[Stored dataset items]
_____

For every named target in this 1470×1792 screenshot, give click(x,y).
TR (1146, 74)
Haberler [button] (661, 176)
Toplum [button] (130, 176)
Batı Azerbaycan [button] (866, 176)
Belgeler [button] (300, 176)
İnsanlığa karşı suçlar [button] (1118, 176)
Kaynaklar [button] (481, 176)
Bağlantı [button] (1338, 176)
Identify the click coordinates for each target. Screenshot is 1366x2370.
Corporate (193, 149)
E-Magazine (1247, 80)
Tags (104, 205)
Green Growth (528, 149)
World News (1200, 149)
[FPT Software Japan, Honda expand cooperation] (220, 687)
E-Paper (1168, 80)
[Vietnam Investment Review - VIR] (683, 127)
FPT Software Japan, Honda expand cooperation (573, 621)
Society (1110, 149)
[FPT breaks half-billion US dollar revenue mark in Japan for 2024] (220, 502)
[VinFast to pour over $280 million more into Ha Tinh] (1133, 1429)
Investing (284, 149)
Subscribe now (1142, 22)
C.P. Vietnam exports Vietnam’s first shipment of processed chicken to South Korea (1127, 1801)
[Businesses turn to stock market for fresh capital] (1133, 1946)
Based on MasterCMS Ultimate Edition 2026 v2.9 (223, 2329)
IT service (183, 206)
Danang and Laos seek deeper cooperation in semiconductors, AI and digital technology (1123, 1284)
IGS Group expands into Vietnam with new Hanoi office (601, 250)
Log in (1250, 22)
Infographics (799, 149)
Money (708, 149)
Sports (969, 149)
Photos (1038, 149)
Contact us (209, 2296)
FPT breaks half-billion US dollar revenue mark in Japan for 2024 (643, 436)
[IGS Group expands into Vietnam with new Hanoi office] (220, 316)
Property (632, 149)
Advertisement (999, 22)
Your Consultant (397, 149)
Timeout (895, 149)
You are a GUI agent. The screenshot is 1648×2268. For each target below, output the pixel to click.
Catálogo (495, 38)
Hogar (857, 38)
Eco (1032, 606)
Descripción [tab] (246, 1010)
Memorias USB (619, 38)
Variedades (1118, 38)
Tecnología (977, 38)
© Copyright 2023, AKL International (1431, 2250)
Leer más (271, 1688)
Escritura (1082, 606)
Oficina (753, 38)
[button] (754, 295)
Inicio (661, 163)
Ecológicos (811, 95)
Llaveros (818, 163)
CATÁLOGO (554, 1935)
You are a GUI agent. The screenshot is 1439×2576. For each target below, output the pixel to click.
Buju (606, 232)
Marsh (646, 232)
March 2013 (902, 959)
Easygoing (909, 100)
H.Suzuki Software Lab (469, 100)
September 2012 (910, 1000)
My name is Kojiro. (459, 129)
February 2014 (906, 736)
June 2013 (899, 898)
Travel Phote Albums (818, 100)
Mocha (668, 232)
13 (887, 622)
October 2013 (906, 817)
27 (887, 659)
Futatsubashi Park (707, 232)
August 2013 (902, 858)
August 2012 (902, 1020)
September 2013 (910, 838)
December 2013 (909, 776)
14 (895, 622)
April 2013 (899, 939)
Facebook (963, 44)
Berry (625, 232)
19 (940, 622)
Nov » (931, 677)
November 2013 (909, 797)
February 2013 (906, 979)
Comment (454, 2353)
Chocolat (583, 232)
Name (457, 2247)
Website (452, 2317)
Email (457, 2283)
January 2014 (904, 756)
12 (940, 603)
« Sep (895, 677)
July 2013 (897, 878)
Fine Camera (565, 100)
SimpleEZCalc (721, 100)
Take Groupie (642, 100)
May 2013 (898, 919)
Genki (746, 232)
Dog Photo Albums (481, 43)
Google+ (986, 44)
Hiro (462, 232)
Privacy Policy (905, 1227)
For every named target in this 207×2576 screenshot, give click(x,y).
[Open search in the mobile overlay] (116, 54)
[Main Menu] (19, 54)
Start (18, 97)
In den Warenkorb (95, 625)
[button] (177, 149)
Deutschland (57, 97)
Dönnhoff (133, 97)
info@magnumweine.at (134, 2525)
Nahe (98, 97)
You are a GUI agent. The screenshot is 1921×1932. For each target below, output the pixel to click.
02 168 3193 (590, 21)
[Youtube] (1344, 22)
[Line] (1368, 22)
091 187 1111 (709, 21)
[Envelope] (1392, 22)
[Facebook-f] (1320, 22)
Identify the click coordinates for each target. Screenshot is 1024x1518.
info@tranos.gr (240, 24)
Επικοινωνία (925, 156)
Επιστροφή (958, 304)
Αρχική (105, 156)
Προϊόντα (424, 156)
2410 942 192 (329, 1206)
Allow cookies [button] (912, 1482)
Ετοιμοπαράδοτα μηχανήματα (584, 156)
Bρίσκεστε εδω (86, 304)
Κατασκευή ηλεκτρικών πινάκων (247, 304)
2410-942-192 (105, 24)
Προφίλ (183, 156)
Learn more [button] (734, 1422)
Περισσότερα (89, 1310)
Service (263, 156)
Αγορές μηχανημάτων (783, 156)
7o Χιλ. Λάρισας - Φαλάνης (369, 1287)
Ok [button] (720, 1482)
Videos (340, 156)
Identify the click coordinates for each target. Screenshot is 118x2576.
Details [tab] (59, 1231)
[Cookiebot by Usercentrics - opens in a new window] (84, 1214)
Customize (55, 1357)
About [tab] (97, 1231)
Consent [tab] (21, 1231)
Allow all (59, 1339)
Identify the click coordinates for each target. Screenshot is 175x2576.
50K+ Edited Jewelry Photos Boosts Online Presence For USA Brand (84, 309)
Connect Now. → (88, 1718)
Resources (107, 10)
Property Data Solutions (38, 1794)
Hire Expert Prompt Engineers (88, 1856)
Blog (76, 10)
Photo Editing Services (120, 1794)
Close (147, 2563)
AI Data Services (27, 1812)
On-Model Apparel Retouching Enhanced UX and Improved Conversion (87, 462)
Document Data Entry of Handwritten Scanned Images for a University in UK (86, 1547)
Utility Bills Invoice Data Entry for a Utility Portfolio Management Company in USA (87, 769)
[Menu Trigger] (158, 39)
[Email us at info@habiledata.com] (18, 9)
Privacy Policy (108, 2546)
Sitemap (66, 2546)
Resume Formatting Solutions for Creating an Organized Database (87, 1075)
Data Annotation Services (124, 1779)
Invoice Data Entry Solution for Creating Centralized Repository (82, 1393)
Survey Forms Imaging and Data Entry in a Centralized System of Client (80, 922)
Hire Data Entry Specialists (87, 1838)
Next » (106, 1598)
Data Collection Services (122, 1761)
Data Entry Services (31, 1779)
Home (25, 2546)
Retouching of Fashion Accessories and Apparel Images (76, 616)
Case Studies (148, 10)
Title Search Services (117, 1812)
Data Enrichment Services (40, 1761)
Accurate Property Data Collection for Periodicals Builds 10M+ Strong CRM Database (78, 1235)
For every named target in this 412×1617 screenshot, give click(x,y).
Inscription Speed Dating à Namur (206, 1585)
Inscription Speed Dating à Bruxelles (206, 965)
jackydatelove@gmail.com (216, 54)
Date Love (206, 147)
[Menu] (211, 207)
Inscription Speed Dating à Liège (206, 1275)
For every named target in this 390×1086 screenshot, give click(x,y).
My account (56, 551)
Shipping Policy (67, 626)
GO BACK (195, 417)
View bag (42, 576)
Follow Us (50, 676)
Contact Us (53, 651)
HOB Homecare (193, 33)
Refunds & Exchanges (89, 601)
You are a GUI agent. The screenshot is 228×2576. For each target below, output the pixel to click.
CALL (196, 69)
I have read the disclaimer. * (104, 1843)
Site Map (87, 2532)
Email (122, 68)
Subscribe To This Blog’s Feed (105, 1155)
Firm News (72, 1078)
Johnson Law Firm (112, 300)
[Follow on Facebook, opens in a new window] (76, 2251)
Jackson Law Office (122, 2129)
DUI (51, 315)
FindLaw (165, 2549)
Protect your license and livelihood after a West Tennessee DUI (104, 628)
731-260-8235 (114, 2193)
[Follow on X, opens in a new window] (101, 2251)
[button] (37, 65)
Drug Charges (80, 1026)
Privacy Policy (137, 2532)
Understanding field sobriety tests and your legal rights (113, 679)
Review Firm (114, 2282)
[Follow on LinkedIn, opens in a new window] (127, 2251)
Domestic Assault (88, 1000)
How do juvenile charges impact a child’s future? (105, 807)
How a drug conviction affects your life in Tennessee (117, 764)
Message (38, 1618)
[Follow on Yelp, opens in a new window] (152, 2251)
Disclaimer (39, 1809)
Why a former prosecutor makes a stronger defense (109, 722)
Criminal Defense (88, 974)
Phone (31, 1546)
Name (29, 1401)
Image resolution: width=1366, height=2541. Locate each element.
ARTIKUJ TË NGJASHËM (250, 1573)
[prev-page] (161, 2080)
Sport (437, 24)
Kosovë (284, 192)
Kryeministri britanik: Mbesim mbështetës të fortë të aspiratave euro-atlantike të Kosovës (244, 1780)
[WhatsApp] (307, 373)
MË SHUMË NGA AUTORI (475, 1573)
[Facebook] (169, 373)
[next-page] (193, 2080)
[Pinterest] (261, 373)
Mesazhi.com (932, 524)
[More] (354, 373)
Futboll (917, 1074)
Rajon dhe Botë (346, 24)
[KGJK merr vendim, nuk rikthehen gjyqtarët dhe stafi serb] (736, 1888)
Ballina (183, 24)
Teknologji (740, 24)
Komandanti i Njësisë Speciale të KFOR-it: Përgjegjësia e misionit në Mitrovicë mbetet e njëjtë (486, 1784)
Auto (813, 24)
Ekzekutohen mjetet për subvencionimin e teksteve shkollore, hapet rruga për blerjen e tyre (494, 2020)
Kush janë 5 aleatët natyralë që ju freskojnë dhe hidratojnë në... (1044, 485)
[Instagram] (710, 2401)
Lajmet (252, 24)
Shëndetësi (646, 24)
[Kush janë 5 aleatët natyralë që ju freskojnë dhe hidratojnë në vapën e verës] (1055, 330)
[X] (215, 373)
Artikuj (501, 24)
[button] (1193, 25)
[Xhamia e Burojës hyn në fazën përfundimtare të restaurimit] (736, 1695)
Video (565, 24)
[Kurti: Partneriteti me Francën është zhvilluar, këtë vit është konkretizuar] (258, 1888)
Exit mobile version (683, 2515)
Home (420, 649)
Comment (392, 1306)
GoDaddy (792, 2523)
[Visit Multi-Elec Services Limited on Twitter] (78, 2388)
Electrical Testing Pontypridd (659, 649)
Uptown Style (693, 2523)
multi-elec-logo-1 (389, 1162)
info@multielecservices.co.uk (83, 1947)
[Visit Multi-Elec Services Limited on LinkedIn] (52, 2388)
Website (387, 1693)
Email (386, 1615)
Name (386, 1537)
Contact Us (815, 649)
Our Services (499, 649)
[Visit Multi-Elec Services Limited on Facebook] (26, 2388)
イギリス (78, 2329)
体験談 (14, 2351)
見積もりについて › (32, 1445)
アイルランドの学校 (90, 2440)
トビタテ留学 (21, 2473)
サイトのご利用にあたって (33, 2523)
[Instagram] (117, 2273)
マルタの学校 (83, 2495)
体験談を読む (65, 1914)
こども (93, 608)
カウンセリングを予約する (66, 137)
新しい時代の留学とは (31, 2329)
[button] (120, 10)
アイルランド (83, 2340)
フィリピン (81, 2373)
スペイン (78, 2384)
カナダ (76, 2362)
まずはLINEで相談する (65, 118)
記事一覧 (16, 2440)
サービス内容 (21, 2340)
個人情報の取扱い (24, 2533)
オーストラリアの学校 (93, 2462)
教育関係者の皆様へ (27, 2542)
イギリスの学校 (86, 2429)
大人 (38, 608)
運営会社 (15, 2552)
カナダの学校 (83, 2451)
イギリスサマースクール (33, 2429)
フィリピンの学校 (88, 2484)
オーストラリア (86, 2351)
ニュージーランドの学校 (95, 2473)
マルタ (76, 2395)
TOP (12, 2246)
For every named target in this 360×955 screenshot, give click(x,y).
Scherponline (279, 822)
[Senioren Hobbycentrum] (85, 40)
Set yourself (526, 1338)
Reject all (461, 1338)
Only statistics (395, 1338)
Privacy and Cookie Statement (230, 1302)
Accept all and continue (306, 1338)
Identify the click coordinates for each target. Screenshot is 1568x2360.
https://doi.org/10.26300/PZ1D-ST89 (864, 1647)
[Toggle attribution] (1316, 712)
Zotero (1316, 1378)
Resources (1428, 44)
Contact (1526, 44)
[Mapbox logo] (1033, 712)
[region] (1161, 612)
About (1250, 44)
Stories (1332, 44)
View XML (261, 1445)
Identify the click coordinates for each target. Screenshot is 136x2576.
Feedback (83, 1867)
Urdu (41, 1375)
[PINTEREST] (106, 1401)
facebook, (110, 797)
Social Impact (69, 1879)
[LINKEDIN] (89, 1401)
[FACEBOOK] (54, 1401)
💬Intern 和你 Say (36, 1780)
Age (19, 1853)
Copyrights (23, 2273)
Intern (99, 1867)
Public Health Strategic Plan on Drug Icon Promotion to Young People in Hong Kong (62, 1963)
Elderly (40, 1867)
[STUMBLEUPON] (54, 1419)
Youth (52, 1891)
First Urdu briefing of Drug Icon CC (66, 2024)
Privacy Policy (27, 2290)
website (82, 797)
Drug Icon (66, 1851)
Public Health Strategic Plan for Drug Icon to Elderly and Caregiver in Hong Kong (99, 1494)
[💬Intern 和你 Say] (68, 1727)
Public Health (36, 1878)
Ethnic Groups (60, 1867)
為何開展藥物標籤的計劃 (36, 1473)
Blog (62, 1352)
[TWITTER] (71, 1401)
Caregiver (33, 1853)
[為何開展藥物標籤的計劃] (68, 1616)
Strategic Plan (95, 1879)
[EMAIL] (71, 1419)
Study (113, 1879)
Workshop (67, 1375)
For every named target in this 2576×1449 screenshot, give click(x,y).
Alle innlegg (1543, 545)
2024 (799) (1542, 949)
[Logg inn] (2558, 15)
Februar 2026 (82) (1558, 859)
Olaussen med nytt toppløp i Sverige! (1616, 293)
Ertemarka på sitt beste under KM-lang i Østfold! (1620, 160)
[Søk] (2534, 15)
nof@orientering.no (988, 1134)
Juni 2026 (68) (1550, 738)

_____

WHAT IS BEING ASKED:
Look through the data above for the word "named". Report each line where it occurs.

SOLUTION TO THIS EXERCISE:
For every named target in this 1470×1792 screenshot, give click(x,y).
For every named target in this 207×2576 screenshot, give click(x,y).
For every named target in this 412×1617 screenshot, give click(x,y).
For every named target in this 390×1086 screenshot, give click(x,y).
For every named target in this 360×955 screenshot, give click(x,y).
For every named target in this 2576×1449 screenshot, give click(x,y).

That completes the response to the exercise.